Improved Protocols and Hardness Results for the Two-Player Cryptogenography Problem

TL;DR

This paper advances the understanding of the two-player cryptogenography problem by establishing tighter bounds on success probabilities, introducing a new formulation as a vector splitting game, and developing automated methods to design and verify protocols.

Contribution

It provides improved success probability bounds, a novel game-theoretic formulation, and an automated approach for protocol design and verification.

Findings

Hardness bound improved to 0.3672

Lower bound for success probability increased to 0.3384

Automated game tree search yields better protocols

Abstract

The cryptogenography problem, introduced by Brody, Jakobsen, Scheder, and Winkler (ITCS 2014), is to collaboratively leak a piece of information known to only one member of a group (i)~without revealing who was the origin of this information and (ii)~without any private communication, neither during the process nor before. Despite several deep structural results, even the smallest case of leaking one bit of information present at one of two players is not well understood. Brody et al.\ gave a 2-round protocol enabling the two players to succeed with probability $1/3$ and showed the hardness result that no protocol can give a success probability of more than~$3/8$. In this work, we show that neither bound is tight. Our new hardness result, obtained by a different application of the concavity method used also in the previous work, states that a success probability better than 0.3672 is not possible. Using both theoretical and numerical approaches, we improve the lower bound to $0.3384$, that is, give a protocol leading to this success probability. To ease the design of new protocols, we prove an equivalent formulation of the cryptogenography problem as solitaire vector splitting game.
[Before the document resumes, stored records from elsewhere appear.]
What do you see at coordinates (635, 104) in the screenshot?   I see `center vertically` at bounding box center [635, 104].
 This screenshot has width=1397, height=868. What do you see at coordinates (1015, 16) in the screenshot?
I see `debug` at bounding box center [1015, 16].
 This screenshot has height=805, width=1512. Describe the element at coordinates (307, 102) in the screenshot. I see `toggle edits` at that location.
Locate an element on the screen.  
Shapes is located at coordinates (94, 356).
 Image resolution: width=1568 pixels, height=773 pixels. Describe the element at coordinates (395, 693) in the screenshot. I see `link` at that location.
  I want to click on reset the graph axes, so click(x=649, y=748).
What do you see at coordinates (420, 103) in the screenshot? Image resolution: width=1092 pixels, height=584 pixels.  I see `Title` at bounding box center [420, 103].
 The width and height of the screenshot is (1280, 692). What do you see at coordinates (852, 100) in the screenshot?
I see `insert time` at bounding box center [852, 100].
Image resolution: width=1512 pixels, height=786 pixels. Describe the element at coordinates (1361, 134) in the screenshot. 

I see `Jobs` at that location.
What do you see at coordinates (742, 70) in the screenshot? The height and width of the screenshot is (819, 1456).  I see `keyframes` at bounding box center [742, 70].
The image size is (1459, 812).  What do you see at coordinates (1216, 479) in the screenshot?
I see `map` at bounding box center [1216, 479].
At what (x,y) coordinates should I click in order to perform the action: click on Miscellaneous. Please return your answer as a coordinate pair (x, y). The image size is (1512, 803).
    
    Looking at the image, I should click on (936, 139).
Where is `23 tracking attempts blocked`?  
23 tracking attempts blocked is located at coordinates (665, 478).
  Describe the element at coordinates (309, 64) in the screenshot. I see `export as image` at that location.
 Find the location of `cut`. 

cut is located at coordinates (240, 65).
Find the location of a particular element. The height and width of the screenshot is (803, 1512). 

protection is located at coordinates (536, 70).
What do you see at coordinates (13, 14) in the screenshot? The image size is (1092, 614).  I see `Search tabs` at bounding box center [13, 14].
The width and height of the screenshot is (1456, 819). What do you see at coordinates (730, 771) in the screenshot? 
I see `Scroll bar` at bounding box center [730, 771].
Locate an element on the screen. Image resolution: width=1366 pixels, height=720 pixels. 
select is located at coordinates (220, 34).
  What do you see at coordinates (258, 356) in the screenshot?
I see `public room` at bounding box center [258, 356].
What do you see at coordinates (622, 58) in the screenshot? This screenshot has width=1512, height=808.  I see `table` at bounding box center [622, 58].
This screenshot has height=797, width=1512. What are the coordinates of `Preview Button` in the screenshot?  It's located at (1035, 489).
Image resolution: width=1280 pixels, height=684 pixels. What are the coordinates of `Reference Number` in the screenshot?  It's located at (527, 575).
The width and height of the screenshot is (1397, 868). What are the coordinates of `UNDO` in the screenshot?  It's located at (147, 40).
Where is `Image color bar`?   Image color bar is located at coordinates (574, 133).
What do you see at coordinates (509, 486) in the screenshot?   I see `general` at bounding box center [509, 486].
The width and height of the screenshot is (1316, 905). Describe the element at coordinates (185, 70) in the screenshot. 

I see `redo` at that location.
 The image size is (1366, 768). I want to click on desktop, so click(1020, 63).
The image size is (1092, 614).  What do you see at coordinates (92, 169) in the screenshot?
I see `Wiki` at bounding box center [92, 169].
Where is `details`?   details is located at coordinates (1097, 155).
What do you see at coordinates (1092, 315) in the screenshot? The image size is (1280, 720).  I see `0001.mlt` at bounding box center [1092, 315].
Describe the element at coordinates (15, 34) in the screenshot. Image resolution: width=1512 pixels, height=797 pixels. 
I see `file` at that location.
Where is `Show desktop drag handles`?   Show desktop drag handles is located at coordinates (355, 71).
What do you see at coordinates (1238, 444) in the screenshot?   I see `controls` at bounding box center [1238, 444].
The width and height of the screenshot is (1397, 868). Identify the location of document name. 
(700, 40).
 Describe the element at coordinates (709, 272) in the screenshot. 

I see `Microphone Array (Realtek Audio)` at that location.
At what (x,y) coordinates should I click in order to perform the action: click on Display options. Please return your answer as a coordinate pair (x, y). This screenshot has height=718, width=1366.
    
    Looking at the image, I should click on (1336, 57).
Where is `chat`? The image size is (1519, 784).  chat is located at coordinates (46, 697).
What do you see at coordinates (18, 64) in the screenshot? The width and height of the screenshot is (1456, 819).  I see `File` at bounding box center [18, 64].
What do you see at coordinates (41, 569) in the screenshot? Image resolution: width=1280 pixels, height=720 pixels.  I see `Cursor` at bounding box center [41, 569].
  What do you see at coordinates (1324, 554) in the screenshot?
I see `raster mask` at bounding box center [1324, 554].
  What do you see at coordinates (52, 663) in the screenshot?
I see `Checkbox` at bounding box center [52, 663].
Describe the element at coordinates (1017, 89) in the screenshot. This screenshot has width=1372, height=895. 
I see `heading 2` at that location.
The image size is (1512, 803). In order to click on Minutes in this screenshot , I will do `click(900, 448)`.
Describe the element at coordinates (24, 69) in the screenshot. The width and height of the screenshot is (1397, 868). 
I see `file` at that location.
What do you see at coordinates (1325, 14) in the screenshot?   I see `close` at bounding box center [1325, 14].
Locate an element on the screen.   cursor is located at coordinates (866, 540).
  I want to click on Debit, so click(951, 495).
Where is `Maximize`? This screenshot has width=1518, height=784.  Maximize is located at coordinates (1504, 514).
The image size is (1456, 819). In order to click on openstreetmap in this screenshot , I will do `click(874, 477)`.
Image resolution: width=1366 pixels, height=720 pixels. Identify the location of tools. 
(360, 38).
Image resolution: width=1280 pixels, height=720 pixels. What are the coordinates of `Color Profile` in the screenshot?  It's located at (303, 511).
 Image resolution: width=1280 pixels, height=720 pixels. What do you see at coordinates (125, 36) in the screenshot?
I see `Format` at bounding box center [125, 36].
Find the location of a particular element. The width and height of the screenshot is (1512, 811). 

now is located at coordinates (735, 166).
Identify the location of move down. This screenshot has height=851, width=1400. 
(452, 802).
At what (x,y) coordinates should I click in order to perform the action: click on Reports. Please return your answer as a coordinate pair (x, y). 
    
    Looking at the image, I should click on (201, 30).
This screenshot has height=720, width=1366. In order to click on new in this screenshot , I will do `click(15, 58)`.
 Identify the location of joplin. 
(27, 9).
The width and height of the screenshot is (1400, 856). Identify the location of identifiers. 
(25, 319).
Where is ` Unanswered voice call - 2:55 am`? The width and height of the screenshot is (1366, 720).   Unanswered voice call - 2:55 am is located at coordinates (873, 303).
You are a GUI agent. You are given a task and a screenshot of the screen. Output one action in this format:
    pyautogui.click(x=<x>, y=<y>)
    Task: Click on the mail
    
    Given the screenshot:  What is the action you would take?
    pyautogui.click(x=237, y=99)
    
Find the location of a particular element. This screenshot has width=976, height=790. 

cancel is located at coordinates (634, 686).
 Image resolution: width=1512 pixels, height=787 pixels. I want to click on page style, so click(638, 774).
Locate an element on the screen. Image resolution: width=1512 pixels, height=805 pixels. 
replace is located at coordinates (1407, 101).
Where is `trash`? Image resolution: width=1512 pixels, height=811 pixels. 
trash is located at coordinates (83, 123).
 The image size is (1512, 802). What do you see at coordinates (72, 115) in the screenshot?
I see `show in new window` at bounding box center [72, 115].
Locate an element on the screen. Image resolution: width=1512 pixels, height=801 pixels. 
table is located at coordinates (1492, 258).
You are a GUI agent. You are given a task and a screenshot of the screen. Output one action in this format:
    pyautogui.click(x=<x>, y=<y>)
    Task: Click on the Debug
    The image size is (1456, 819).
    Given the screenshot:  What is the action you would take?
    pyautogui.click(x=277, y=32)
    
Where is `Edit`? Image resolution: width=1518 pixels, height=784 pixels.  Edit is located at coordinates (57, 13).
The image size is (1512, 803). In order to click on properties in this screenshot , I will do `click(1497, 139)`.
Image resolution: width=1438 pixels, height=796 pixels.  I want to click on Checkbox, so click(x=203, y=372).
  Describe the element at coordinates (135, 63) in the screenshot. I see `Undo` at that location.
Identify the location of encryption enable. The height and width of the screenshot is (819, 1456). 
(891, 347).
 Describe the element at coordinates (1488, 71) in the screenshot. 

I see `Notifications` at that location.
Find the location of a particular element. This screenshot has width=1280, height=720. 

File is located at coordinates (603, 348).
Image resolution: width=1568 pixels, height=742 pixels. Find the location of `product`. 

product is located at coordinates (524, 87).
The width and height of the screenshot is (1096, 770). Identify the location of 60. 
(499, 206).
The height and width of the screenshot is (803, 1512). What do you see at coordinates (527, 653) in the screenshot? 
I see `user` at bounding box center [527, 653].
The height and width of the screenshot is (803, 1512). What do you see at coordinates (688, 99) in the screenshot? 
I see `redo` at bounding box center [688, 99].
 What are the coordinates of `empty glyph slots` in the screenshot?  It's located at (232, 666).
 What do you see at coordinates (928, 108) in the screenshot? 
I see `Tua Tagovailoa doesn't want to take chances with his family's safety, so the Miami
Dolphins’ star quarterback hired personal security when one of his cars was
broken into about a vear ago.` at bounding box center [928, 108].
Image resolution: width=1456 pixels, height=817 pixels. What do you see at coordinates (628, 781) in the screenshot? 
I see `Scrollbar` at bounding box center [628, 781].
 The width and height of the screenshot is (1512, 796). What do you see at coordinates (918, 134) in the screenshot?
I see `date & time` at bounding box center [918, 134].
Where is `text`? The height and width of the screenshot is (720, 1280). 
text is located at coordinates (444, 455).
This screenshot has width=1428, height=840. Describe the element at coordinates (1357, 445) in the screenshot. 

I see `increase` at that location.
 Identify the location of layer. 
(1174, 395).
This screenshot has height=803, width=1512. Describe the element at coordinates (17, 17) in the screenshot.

Via an automated game tree search, we find good strategies for this game. We then translate the splits that occurred in this strategy into inequalities relating position values and use an LP solver to find an optimal solution for these inequalities. This gives slightly better game values, but more importantly, it gives a more compact representation of the protocol and a way to easily verify the claimed quality of the protocol. These improved bounds, as well as the large sizes and depths of the improved protocols we find, suggests that finding good protocols for the cryptogenography problem as well as understanding their structure are harder than what the simple problem formulation suggests.